Warner Brothers Park is divided into several themed areas. It starts with Hollywood Boulevard, where you can buy souvenirs and sit in a cafe or restaurant. Next is the Cartoon Village with many great rides for the little ones. Followed by Superhero World (roller coaster), Movie Studio World (blockbusters), Wild West (the world of cowboys, Indians, and sheriffs).
Santiago Bernabeu Stadium
This is the famous Madrid soccer stadium, which is the home arena for Real Madrid. Sometimes the Spanish national team trains and plays its matches there. Santiago Bernabeu was built in the late forties of the last century, has the highest UEFA category and can accommodate more than 80 thousand spectators.
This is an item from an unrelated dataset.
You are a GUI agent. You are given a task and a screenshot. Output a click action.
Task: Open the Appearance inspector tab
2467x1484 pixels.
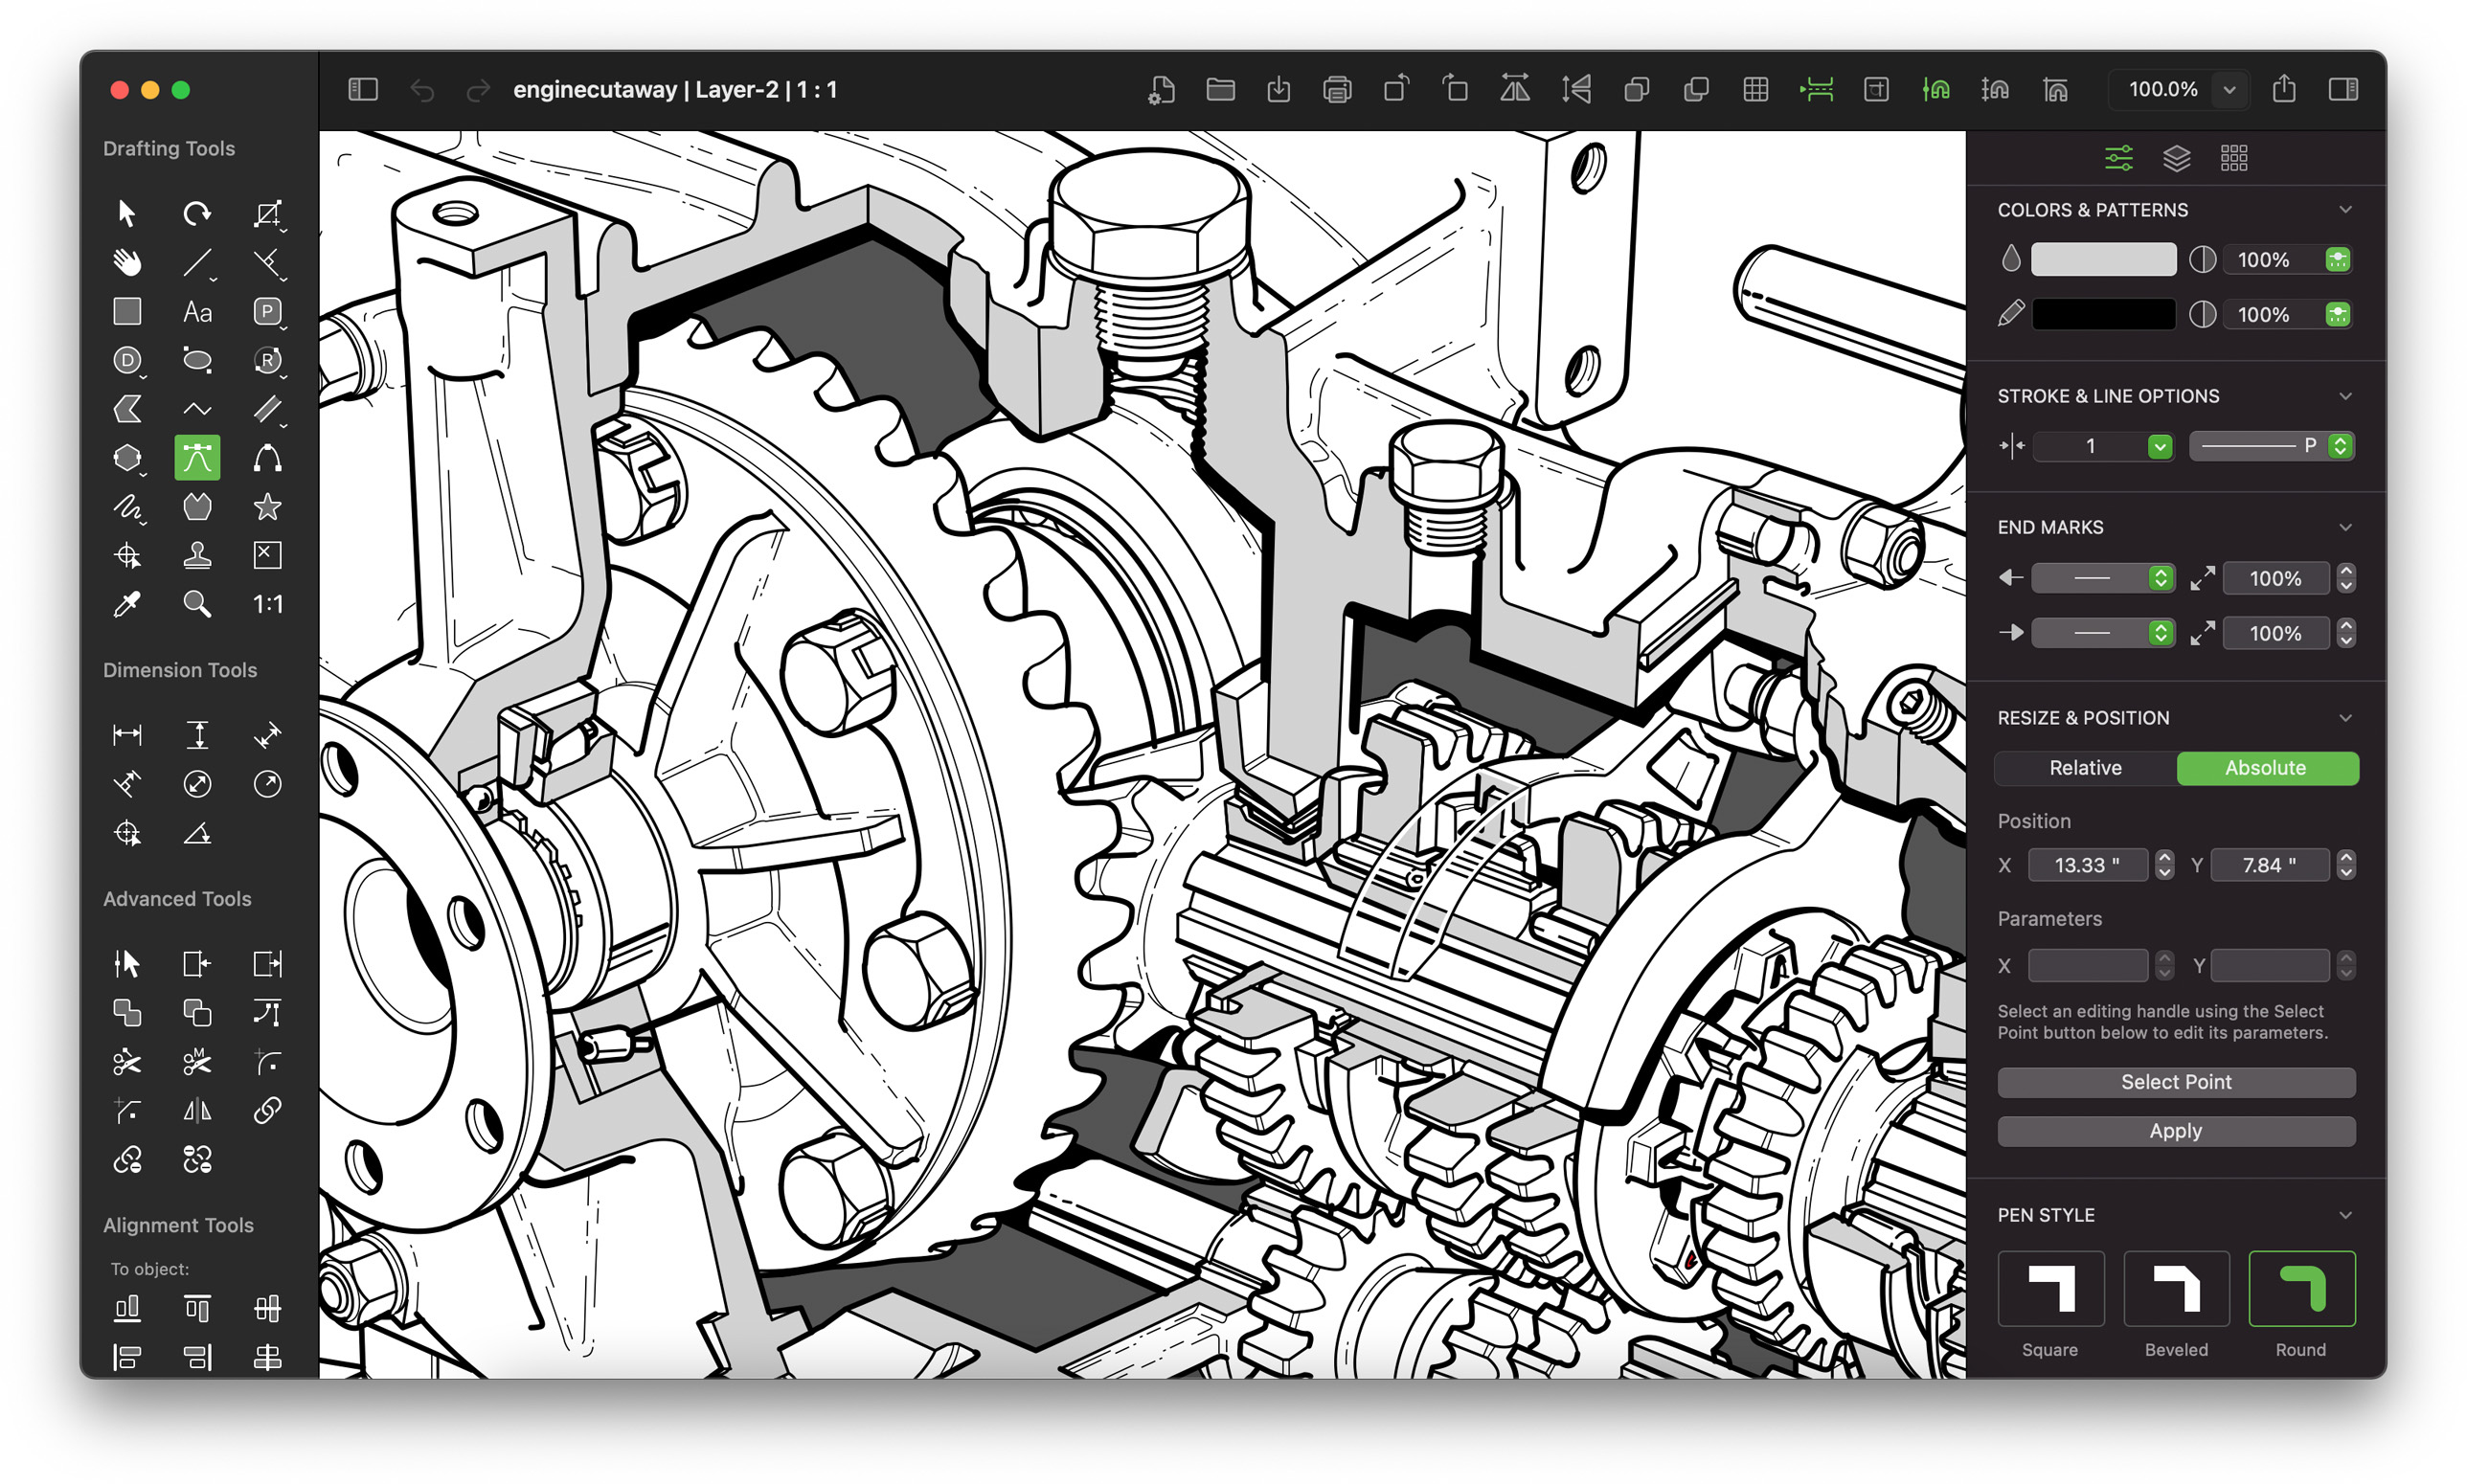[x=2117, y=158]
Santiago Bernabeu is one of the best European stadiums, it hosts the finals of the World Cup, the European Championship and the Champions League. So if you are fortunate enough, be sure to go to this stadium and watch a soccer game. Spain has a lot of high quality players and soccer teams, you will not regret it.
Video overview of sights in Madrid
Modern Madrid also has something to show the sophisticated tourist. The city does not stand still, it is rapidly evolving with the rest of Europe, building new arenas, and soccer fields, hotels and water parks, museums, theaters and concert halls.